Insurance Verification for Rented DME items

Durable Medical Equipment (DME) can be categorized as any piece of equipment that can provide relief or benefits (therapeutic) to a patient. Moreover, as the name signifies, the equipment is expected to withstand continuous usage. There are certain types of DME that may be required for a relatively shorter period of time, and it makes sense to rent such equipment rather than buy them. Insurance companies reimburse the cost of such rented items, which is called capped rental.

When a physician decides that a patient needs to go for rented DME, the patient need not worry about shipping and installing the equipment as the costs for the same along with handling, setting up, labor, repairs and maintenance are paid for by the insurance companies. However, there is a stipulation that the durable medical equipment supplier needs to meet eligibility criteria in addition to credentialing. As long as DME comes under insurance coverage it is taken to be part of the patient's DME benefits.

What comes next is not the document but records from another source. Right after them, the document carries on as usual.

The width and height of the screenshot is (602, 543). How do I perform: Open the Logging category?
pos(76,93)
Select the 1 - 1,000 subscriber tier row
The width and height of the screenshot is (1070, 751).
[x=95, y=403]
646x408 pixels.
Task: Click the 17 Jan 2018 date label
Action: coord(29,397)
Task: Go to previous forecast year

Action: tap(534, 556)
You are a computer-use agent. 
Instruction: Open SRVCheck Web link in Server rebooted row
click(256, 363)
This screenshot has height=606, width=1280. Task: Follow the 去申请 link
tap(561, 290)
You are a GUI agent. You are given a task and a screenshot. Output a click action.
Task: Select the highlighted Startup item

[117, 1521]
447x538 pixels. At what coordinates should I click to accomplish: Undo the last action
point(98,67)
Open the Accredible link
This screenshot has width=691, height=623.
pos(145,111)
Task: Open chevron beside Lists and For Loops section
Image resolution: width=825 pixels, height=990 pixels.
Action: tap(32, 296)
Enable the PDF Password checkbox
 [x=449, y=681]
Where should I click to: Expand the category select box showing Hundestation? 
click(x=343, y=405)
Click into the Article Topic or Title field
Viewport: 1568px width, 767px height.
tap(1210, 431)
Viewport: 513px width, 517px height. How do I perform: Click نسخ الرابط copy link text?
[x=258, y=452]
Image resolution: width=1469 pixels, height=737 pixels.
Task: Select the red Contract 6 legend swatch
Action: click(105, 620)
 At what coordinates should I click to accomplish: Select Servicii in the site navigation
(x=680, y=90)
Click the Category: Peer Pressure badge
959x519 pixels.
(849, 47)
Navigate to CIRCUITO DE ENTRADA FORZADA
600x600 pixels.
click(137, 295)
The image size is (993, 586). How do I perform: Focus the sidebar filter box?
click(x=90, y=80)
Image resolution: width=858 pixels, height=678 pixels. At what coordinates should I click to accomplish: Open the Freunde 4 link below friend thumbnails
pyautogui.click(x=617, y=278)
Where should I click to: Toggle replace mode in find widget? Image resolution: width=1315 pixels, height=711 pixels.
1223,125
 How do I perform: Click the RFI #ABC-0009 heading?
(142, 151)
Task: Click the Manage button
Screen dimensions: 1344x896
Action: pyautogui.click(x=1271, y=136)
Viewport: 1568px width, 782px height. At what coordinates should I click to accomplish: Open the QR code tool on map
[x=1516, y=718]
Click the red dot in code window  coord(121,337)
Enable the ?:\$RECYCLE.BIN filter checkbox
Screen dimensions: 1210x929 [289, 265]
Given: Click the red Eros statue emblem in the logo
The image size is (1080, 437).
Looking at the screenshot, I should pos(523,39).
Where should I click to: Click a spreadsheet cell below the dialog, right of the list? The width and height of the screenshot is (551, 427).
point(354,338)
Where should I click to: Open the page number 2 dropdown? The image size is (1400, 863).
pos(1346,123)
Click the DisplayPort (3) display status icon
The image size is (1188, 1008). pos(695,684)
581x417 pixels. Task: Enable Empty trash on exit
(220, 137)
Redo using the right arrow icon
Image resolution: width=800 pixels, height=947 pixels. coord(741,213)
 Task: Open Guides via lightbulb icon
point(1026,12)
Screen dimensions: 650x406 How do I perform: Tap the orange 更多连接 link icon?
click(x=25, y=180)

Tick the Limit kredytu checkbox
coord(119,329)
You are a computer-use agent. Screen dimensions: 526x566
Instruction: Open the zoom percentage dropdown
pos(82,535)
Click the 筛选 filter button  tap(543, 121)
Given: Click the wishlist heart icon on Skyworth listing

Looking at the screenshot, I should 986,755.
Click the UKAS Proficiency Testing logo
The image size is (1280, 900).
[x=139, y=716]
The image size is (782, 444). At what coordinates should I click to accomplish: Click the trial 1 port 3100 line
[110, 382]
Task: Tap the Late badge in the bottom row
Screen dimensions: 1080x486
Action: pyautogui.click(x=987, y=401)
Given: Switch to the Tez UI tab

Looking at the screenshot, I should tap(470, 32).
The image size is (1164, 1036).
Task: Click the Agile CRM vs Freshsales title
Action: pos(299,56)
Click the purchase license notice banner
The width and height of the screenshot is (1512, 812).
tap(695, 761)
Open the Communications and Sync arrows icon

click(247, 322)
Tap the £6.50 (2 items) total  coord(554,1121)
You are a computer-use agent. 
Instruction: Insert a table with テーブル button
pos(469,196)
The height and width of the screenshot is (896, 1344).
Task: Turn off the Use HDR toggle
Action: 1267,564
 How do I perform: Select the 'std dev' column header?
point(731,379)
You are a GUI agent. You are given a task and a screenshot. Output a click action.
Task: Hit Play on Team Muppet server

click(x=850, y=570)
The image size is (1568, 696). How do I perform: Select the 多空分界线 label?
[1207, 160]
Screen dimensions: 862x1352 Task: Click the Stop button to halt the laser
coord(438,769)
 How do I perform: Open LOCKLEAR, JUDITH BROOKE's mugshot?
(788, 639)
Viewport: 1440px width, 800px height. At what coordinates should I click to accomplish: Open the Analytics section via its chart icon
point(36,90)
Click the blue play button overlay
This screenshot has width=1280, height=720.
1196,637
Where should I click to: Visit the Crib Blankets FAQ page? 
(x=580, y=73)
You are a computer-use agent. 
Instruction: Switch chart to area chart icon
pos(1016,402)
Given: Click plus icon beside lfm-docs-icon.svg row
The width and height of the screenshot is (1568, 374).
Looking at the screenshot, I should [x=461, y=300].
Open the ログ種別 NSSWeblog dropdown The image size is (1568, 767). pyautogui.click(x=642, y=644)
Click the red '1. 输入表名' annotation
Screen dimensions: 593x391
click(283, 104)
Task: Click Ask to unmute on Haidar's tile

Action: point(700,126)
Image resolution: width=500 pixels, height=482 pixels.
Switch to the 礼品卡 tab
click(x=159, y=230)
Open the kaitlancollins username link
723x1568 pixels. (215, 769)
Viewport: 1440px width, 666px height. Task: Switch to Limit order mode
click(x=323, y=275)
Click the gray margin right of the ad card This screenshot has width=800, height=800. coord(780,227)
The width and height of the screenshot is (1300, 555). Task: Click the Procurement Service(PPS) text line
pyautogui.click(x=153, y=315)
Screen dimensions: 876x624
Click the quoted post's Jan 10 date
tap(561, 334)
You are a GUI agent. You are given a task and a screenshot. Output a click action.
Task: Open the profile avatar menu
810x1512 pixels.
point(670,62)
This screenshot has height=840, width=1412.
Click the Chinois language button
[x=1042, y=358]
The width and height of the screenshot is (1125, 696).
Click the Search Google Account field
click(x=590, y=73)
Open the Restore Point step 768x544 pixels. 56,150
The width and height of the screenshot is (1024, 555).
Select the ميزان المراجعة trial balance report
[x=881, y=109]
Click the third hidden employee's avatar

Here are a few billing requirements for durable medical equipment:

  • In order for DME to be rented or purchased, it has to be prescribed to make it eligible for coverage.
  • There are few items of DME that can only be rented and cannot be purchased; these are listed under 'capped rentals'.
  • Some DME items need to be rented first before you can convert them to purchasable DME, as per policy.
  • Billing has to be done on a typed CMS-1500 claim form (version 08/05)
  • The applicable modifier has to be billed after all Healthcare Common Procedure Coding System (HCPCS) codes that include NU, RR and more.
  • After the procedure code, the maintenance and repair modifier codes need to be billed.
  • While submitting any claims for repairs, detailed description of services needs to be included.
  • Factory invoice for the DME needs to be submitted along with the initial claim. A physician's certificate (duly appended with signature) of medical necessity also needs to be included.
  • All initial claims need to be submitted as hard copy (on paper) along with all other relevant documents related to the DME being rented or purchased.
  • All additional documentation has to be on paper, and cannot be submitted/transmitted electronically.

Reimbursement

Services that do not have prior authorization (certification number) will be subject to medical review. In order for the medical review to take place certain conditions have to be fulfilled, they are:

  • The plan of treatment adopted by the physician, including for how long the prescribed DME will be required.
  • The therapeutic benefits and outcomes that can be expected through the treatment prescribed by the physician.
  • The use of the prescribed DME item has to be supervised by the physician who prescribes it.
  • The medical necessity for using the DME to be established through the description of the patient's status.
  • The durable medical equipment that is to be rented or purchased has to have a prescription, only then it will be covered by insurance.
  • Coverage will commence right from the day the DME is installed and certified as ready to use.
  • The reimbursement amount has to include charges for shipping, handling, setting up and cannot be claimed separately.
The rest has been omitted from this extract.